*** Stored records ***

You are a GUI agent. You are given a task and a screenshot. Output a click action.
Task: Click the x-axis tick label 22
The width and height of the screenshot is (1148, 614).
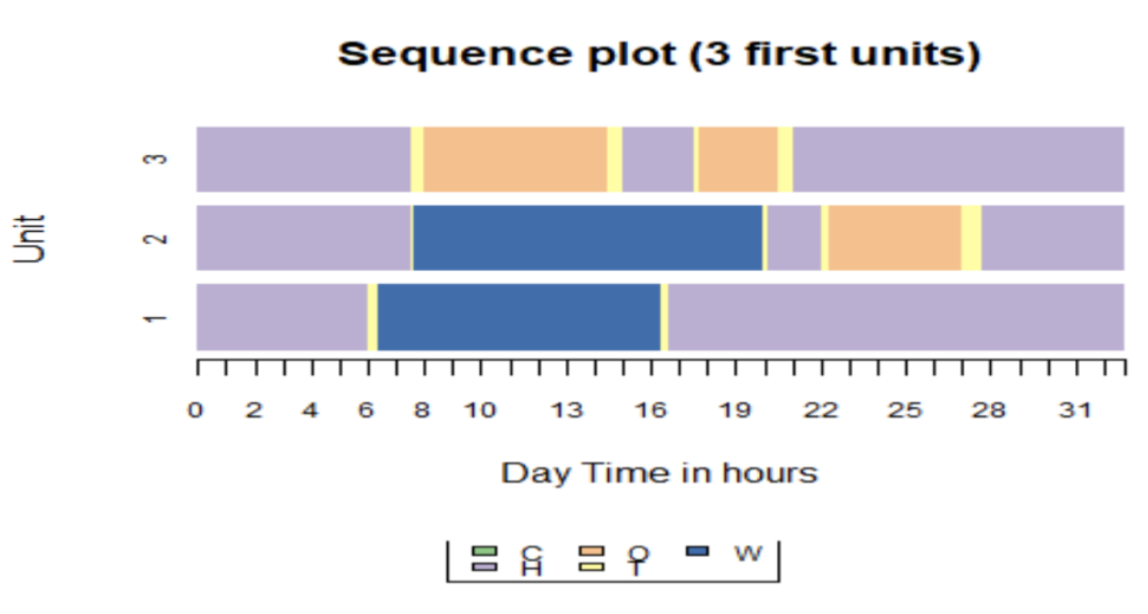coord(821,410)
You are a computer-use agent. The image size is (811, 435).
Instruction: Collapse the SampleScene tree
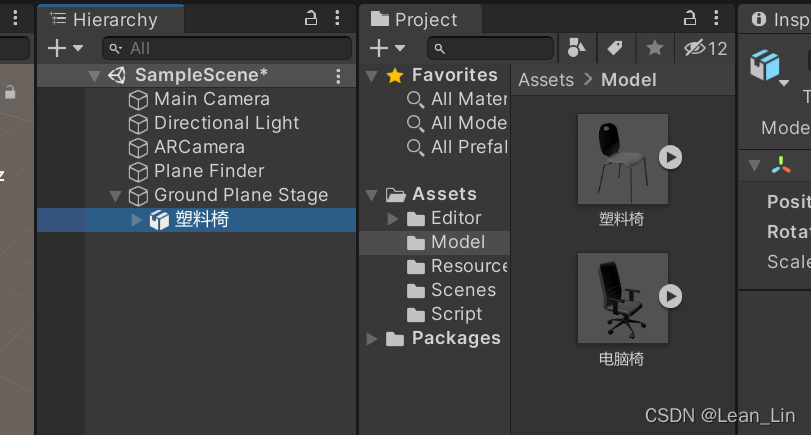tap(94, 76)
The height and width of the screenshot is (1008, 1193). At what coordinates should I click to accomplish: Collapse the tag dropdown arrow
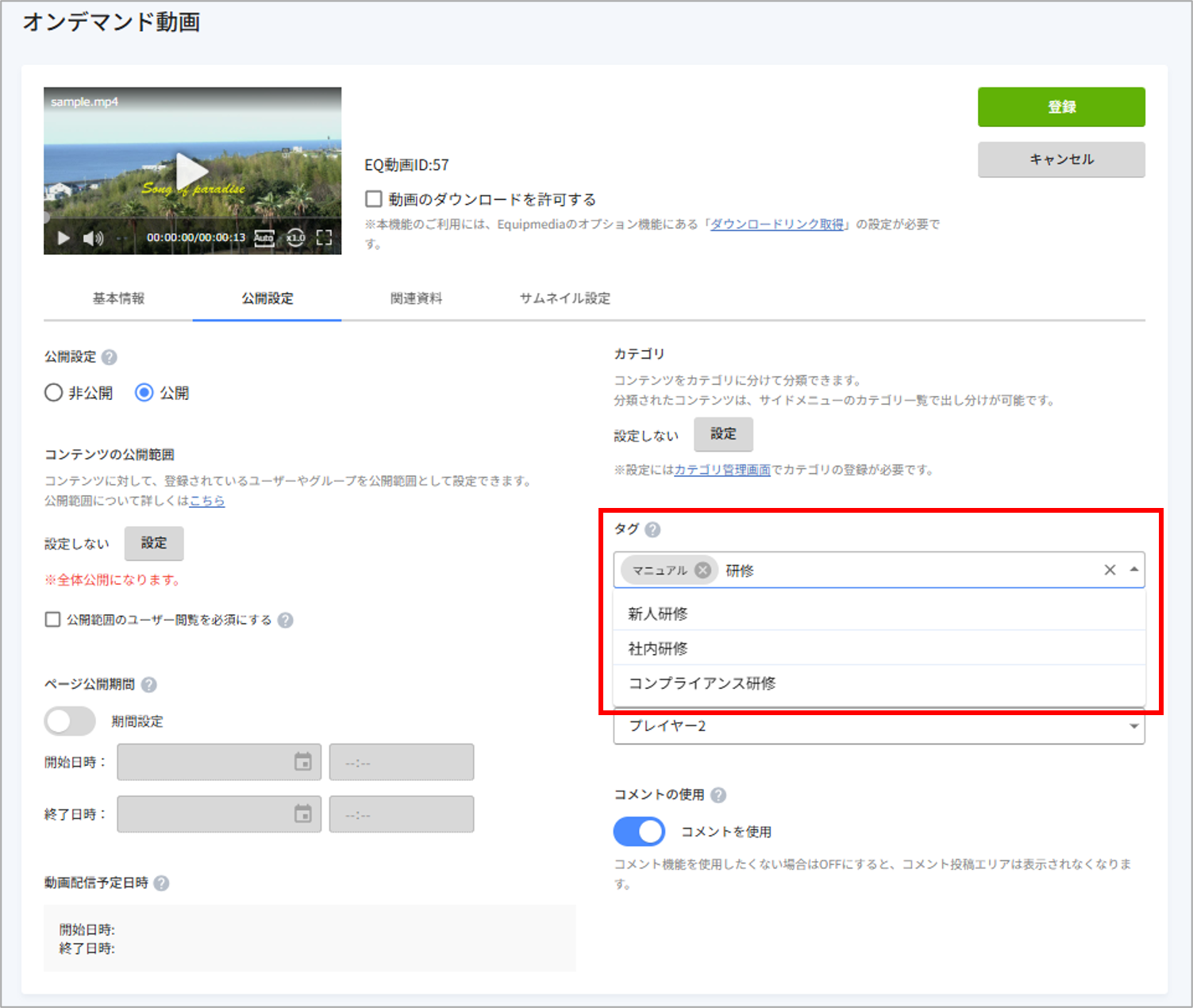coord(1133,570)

***

Arrange the listing above as a JSON list of strings, one string per line and no entries for blank lines. Leave the pictures out.

[
  "You are a GUI agent. You are given a task and a screenshot. Output a click action.",
  "Task: Click the x-axis tick label 22",
  "The width and height of the screenshot is (1148, 614).",
  "coord(821,410)",
  "You are a computer-use agent. The image size is (811, 435).",
  "Instruction: Collapse the SampleScene tree",
  "tap(94, 76)",
  "The height and width of the screenshot is (1008, 1193). At what coordinates should I click to accomplish: Collapse the tag dropdown arrow",
  "coord(1133,570)"
]